[Metin ve öğe konumu kayıtları]
--- --- ---
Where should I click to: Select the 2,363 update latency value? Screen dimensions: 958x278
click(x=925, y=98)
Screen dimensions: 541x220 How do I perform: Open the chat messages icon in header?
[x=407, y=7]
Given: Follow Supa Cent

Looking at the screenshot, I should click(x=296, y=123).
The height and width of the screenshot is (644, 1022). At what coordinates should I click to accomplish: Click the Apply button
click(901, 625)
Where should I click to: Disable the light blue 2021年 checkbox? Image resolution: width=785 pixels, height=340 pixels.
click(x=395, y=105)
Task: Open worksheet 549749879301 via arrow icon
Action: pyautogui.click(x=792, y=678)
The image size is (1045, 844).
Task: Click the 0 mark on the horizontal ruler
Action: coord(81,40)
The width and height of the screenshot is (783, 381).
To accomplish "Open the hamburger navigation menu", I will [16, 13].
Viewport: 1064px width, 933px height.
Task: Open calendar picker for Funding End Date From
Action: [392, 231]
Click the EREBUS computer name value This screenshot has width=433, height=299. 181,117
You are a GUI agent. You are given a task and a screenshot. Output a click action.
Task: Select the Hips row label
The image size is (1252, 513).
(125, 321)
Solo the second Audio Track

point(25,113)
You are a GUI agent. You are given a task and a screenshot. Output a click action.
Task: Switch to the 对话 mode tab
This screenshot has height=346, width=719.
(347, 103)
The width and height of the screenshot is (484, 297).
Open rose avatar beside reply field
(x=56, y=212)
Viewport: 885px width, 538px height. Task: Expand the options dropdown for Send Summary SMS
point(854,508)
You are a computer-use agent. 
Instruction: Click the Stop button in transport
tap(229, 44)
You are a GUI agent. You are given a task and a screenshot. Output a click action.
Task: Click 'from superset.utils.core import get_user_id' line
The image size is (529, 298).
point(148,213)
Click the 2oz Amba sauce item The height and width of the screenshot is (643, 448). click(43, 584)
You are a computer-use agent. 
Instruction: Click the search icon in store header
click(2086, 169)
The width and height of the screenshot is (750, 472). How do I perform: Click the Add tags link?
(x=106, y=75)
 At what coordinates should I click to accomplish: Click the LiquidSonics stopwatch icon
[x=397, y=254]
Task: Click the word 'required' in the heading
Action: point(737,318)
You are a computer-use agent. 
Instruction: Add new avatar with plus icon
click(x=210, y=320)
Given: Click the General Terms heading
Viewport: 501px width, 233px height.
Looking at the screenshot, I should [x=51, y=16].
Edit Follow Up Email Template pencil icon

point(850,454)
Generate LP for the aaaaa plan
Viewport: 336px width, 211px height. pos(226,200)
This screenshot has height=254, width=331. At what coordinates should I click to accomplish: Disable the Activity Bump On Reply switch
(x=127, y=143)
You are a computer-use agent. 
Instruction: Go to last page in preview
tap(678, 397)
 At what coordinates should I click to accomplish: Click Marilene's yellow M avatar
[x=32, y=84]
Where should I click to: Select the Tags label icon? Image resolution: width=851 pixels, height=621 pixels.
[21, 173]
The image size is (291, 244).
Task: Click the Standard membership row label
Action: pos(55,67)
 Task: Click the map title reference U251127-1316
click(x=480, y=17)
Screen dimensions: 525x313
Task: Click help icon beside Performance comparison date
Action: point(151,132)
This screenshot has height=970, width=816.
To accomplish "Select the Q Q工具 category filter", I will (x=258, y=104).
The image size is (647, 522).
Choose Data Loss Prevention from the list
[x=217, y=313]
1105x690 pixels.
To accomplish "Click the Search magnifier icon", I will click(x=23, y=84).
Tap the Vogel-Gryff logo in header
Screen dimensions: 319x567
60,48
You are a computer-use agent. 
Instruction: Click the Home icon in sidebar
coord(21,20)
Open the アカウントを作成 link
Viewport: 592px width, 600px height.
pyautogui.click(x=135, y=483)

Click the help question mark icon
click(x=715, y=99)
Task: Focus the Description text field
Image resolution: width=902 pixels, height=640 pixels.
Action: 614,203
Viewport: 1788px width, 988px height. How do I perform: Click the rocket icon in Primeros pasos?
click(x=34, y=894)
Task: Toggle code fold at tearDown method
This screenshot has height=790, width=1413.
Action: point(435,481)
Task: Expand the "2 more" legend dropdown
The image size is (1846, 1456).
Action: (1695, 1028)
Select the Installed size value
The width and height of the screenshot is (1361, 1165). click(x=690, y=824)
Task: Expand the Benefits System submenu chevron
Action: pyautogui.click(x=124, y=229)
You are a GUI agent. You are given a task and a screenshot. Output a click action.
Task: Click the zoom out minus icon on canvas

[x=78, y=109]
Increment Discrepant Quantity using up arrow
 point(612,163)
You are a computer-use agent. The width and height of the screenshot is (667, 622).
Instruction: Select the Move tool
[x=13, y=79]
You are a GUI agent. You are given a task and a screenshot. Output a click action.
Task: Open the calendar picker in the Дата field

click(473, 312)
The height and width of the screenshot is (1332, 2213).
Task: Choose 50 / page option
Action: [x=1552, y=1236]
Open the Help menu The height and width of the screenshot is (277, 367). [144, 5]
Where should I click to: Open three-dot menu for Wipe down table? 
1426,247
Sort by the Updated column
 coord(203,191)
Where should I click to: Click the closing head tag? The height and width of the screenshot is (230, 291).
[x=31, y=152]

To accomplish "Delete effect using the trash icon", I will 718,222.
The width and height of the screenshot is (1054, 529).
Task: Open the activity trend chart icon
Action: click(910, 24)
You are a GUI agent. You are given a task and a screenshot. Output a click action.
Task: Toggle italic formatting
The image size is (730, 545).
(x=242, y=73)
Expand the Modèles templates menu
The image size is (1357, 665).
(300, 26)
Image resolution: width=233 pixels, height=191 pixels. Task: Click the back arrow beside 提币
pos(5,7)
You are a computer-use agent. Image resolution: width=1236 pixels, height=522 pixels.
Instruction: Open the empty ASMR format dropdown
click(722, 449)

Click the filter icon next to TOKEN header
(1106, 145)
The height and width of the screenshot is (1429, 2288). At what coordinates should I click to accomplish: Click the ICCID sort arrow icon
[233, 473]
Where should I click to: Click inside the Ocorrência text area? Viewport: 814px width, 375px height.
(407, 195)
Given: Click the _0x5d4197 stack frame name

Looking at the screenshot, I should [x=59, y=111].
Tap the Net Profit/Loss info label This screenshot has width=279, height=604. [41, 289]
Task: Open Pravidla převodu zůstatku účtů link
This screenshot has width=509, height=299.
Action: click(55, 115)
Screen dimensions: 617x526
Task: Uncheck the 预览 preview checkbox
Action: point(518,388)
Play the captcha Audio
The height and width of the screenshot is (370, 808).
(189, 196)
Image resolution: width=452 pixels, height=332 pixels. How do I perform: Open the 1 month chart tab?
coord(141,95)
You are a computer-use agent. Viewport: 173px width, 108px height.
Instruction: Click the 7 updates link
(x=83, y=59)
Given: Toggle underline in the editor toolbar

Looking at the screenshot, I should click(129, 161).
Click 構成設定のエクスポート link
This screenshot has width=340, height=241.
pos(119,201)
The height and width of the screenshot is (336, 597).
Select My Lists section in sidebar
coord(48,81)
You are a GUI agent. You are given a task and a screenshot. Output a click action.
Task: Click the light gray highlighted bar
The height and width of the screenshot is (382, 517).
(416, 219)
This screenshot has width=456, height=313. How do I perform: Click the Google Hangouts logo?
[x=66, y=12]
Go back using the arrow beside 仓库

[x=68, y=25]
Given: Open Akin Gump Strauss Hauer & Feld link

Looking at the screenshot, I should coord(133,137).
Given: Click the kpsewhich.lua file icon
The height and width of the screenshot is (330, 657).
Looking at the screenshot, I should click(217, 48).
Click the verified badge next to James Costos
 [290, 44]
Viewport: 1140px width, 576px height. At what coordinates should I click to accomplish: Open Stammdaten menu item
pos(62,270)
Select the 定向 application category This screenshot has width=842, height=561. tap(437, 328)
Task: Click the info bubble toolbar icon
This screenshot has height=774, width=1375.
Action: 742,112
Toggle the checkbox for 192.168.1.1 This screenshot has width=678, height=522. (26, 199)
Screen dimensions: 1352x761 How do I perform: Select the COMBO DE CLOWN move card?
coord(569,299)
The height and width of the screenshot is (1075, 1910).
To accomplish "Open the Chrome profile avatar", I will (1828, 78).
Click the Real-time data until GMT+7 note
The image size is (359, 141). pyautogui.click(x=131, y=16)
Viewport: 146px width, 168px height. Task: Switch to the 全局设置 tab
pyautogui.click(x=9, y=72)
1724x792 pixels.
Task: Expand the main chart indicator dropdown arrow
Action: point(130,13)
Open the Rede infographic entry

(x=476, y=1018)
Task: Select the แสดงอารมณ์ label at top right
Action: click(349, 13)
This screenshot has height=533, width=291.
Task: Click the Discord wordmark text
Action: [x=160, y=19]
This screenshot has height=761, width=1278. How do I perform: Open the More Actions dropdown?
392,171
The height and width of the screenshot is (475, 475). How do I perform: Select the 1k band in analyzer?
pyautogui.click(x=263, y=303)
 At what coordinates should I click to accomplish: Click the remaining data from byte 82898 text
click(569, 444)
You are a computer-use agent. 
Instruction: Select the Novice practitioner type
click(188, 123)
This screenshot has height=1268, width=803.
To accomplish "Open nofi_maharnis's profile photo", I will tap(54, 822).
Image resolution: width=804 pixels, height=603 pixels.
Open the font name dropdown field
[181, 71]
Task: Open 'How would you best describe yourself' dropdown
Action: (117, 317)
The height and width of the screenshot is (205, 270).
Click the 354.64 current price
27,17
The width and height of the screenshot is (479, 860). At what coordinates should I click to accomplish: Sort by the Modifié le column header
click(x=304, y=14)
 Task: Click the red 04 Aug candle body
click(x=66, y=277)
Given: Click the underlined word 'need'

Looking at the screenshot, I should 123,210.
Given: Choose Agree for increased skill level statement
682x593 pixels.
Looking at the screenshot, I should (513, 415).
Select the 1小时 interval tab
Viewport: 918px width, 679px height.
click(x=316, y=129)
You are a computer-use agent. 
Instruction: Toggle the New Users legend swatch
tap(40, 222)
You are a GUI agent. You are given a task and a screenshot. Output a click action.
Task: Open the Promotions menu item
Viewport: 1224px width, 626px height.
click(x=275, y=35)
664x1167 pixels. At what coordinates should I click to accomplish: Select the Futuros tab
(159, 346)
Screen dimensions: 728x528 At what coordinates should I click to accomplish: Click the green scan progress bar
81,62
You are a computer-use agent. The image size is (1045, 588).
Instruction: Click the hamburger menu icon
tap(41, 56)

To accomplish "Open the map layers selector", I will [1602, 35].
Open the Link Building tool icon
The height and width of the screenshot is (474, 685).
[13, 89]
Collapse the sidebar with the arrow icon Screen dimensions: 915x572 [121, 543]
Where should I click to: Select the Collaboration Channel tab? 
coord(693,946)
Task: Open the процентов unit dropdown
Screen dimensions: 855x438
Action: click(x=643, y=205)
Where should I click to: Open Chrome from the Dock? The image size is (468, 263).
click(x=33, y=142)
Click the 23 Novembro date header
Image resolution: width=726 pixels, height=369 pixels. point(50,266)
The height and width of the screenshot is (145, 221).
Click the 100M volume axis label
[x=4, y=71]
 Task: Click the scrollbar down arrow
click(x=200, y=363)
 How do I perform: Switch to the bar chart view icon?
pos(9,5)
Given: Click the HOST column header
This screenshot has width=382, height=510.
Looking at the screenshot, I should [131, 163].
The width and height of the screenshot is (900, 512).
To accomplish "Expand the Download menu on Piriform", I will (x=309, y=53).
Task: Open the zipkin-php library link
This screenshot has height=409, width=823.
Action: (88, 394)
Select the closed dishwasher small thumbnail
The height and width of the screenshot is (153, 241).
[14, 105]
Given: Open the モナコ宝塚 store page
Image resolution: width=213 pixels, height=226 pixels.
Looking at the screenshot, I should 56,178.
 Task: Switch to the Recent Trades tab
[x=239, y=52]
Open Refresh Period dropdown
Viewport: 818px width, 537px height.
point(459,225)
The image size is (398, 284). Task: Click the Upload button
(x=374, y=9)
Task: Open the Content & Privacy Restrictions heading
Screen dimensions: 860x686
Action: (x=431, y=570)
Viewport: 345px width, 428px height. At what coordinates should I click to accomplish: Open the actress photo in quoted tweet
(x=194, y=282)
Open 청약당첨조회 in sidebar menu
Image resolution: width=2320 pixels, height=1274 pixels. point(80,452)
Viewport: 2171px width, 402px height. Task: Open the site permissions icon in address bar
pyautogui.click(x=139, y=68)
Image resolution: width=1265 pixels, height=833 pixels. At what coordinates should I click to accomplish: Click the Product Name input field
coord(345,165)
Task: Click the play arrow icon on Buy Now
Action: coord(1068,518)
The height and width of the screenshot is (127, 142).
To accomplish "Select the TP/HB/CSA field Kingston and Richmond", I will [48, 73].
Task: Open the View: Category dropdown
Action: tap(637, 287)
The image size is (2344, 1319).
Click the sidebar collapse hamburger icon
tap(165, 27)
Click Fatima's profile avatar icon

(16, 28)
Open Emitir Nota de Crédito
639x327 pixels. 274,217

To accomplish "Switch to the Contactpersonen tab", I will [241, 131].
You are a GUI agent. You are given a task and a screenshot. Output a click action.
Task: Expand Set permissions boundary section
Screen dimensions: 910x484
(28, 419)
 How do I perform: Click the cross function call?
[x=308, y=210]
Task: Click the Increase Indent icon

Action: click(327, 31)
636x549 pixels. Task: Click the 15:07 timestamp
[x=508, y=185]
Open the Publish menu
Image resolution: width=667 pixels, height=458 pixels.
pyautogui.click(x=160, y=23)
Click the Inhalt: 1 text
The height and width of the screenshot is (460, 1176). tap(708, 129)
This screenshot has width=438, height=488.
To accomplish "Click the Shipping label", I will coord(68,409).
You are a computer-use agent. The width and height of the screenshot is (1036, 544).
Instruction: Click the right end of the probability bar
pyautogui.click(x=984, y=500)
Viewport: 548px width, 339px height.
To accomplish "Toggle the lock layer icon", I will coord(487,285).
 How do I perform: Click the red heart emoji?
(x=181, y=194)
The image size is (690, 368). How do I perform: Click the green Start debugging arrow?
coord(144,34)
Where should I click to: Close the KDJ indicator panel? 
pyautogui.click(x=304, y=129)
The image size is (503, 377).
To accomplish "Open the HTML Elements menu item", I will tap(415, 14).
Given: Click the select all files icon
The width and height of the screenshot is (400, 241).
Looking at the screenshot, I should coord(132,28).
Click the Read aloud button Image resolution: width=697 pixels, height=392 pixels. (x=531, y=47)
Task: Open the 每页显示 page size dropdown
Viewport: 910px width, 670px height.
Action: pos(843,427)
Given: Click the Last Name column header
--- --- ---
• [Yönerge]: Öğelerin başından "Action: coord(81,40)" içeren satıra kadar (o satır dahil) olan bölümü, "Apply" adını "Submit" olarak değiştirip başka hiçbir şeye dokunmadan yeniden yazar mısınız?

• [Yanıt]:
Where should I click to: Select the 2,363 update latency value? Screen dimensions: 958x278
click(x=925, y=98)
Screen dimensions: 541x220 How do I perform: Open the chat messages icon in header?
[x=407, y=7]
Given: Follow Supa Cent

Looking at the screenshot, I should click(x=296, y=123).
The height and width of the screenshot is (644, 1022). At what coordinates should I click to accomplish: Click the Submit button
click(901, 625)
Where should I click to: Disable the light blue 2021年 checkbox? Image resolution: width=785 pixels, height=340 pixels.
click(x=395, y=105)
Task: Open worksheet 549749879301 via arrow icon
Action: pyautogui.click(x=792, y=678)
The image size is (1045, 844).
Task: Click the 0 mark on the horizontal ruler
Action: coord(81,40)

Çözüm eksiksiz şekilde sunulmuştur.